>>>>

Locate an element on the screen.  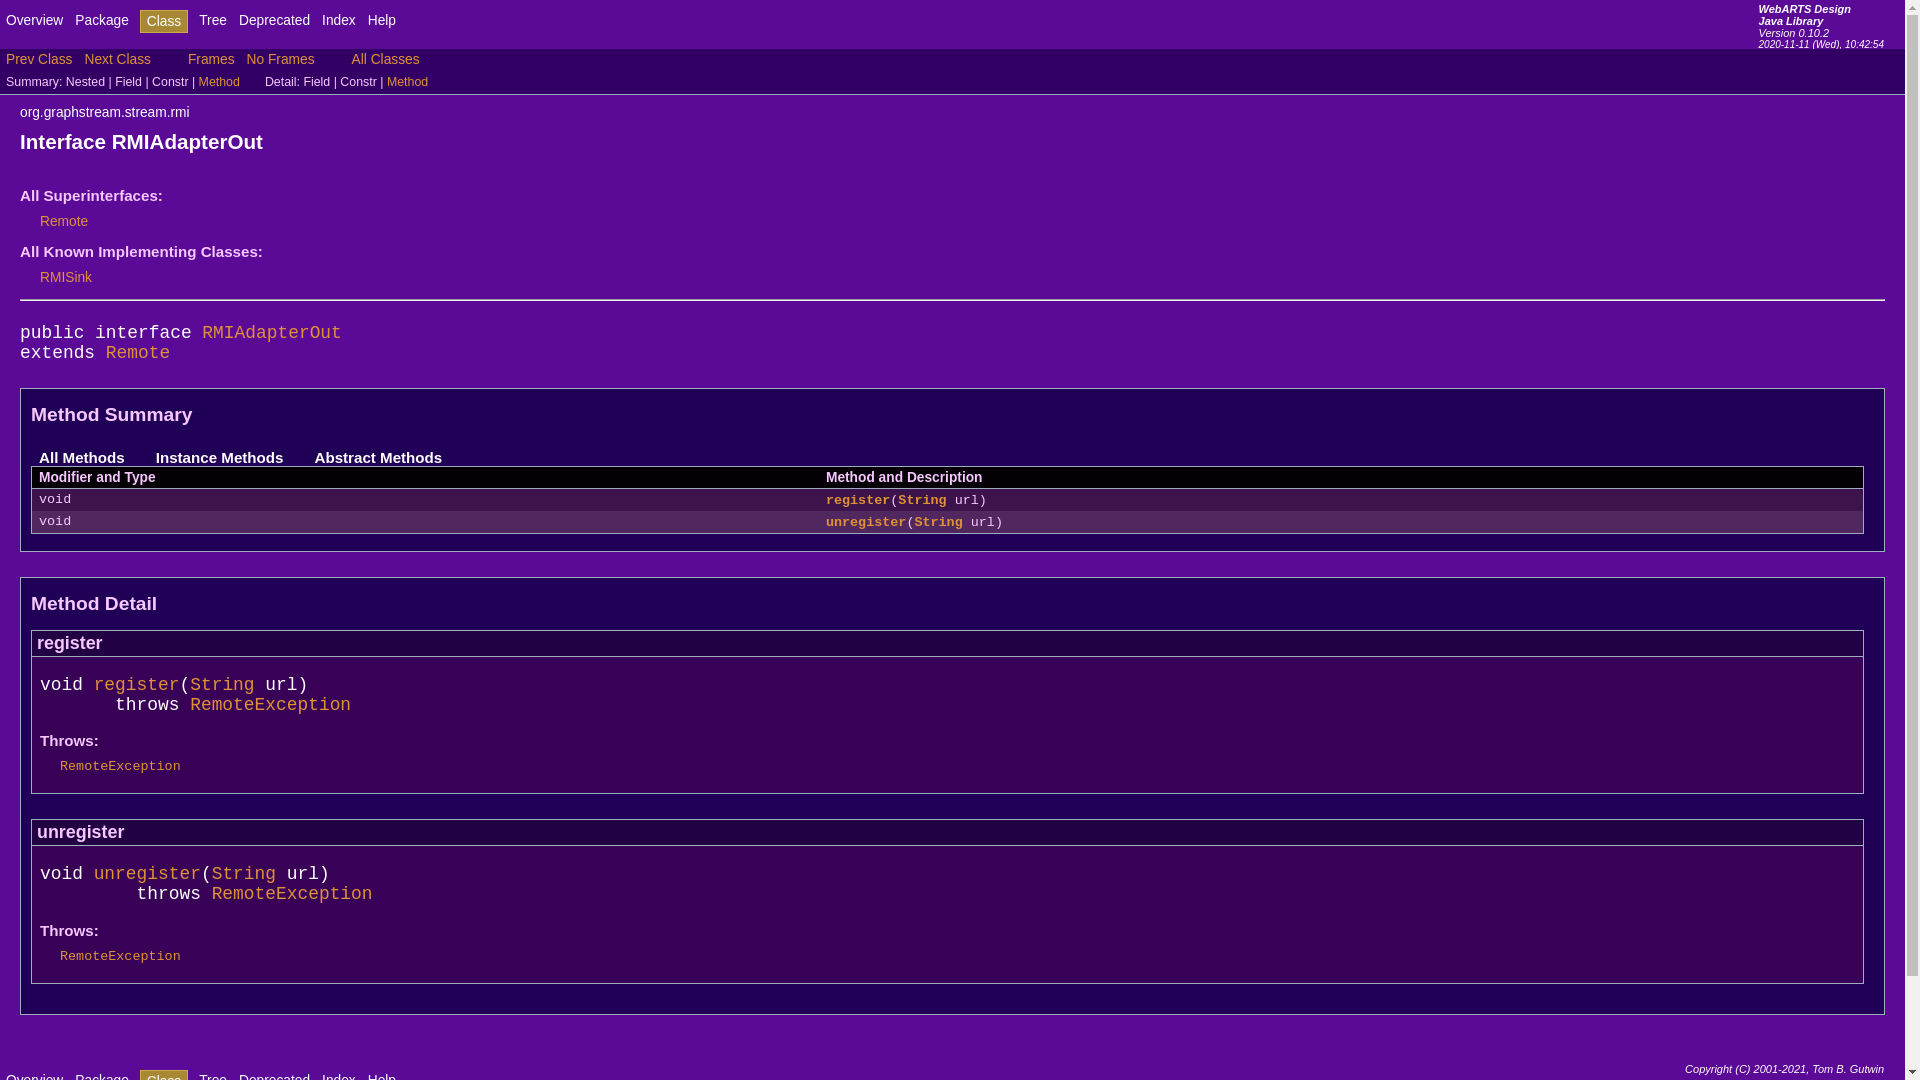
unregister is located at coordinates (148, 874).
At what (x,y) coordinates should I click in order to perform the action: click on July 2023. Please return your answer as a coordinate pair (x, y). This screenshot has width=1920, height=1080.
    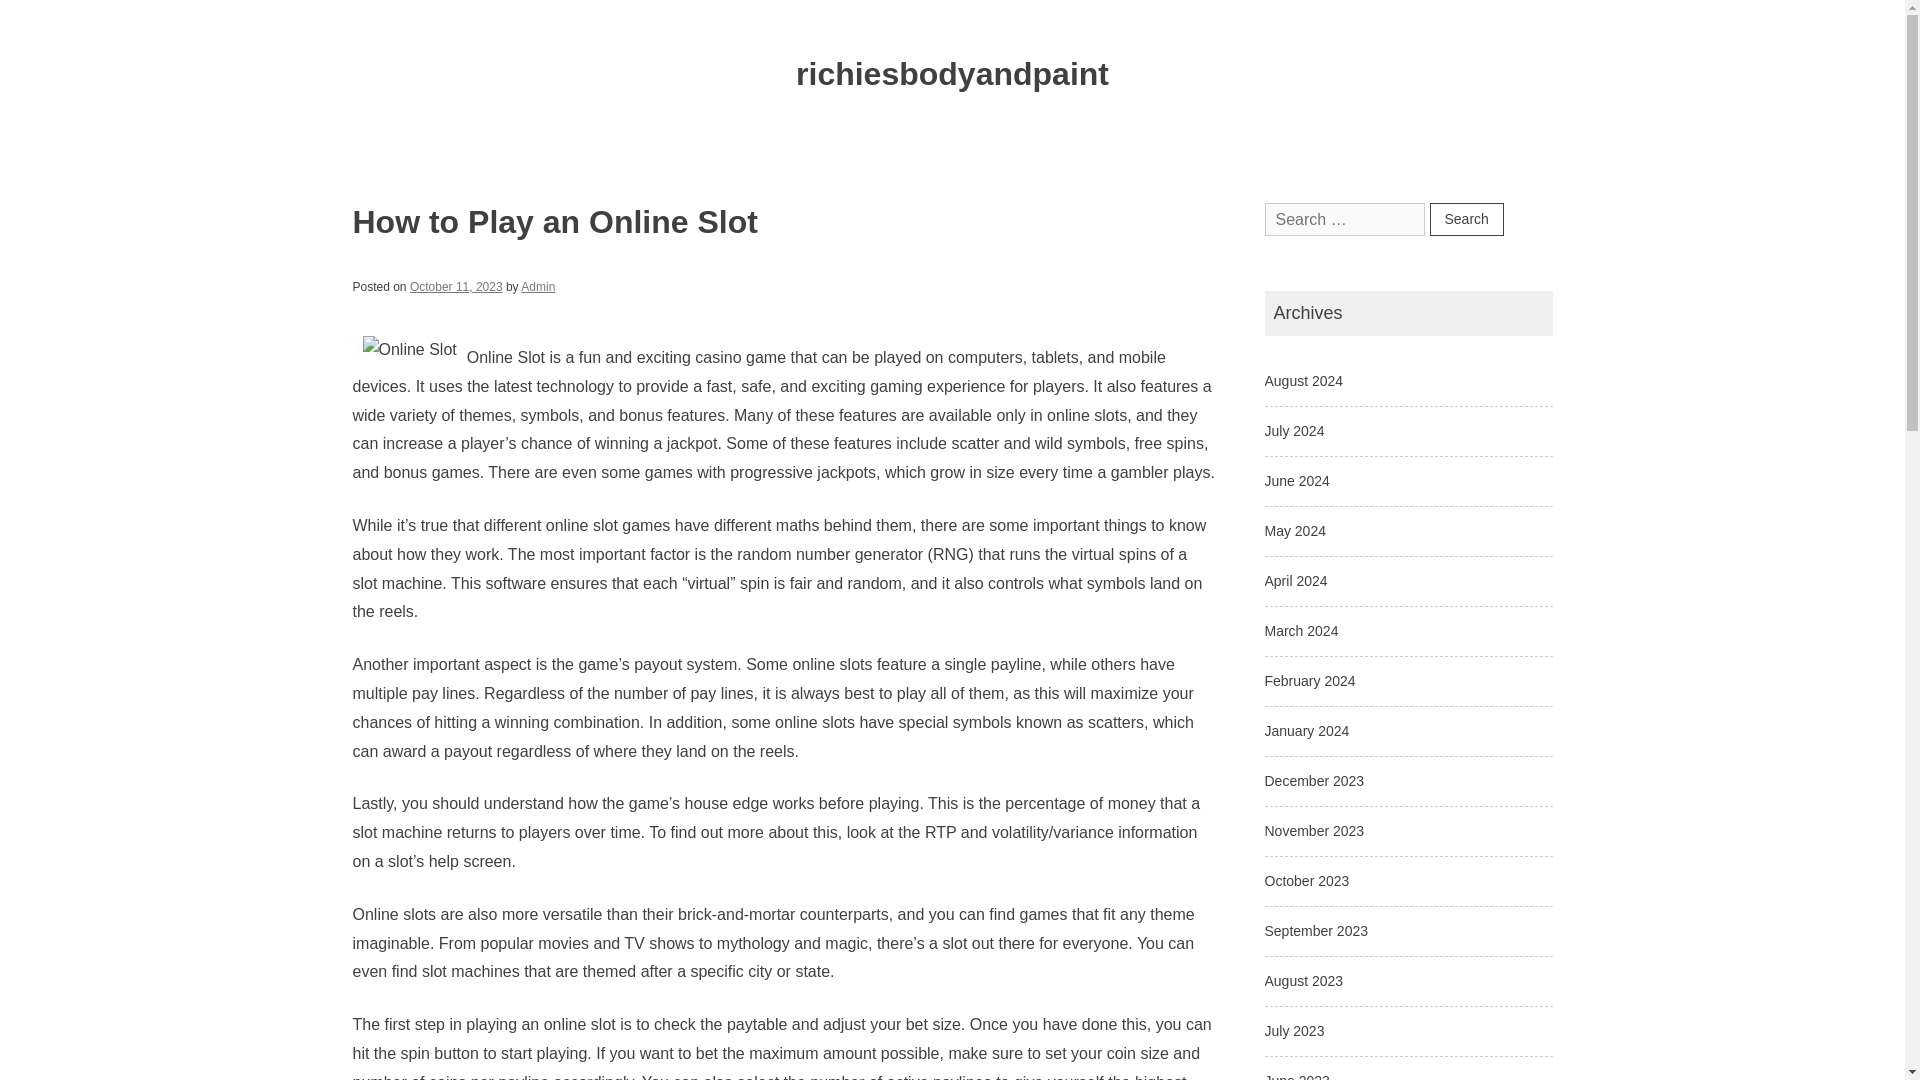
    Looking at the image, I should click on (1294, 1030).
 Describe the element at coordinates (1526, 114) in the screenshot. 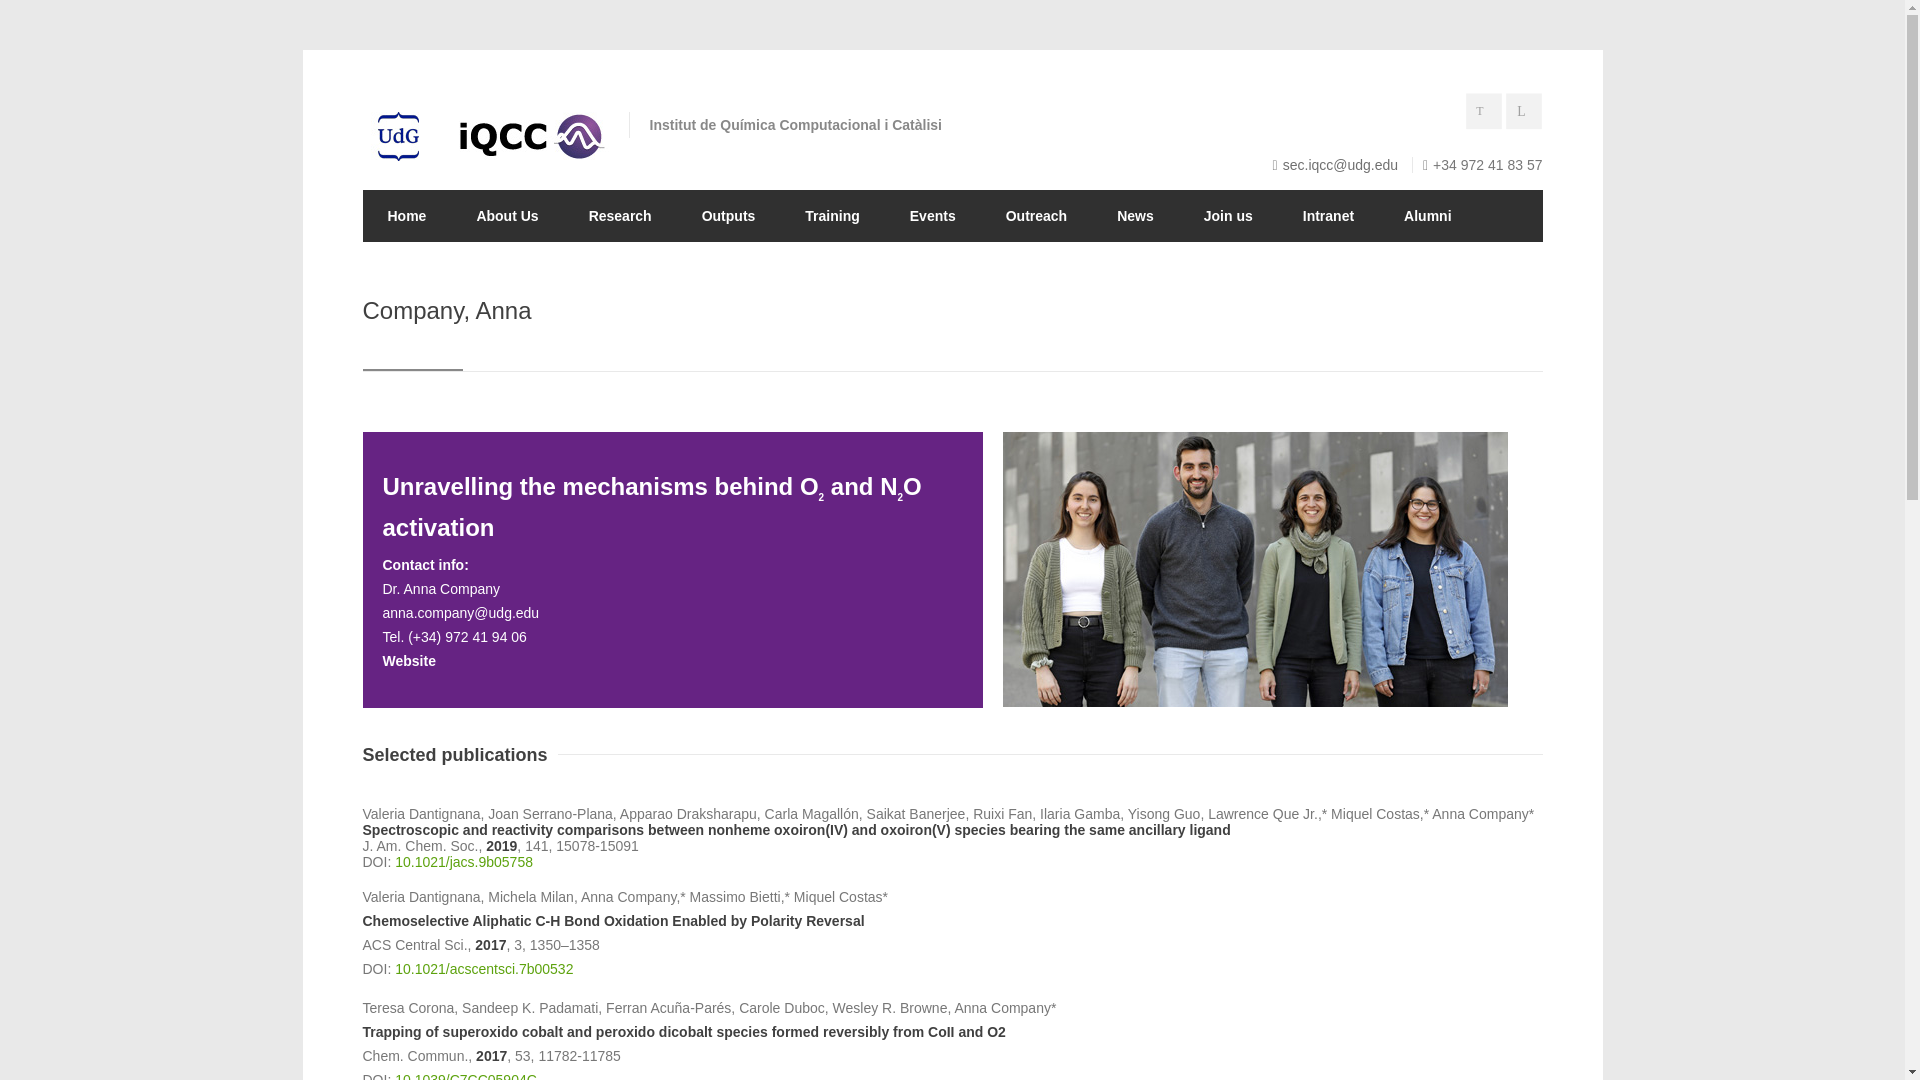

I see `LinkedIN` at that location.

<<<<

Could you turn every line of the listing above into an entry in a JSON list of strings, one string per line, with blank lines skipped and the pictures left out?

→ **Solution for this exercise**
[
  "Locate an element on the screen.  ",
  "unregister is located at coordinates (148, 874).",
  "At what (x,y) coordinates should I click in order to perform the action: click on July 2023. Please return your answer as a coordinate pair (x, y). This screenshot has width=1920, height=1080.",
  "    Looking at the image, I should click on (1294, 1030).",
  " Describe the element at coordinates (1526, 114) in the screenshot. ",
  "I see `LinkedIN` at that location."
]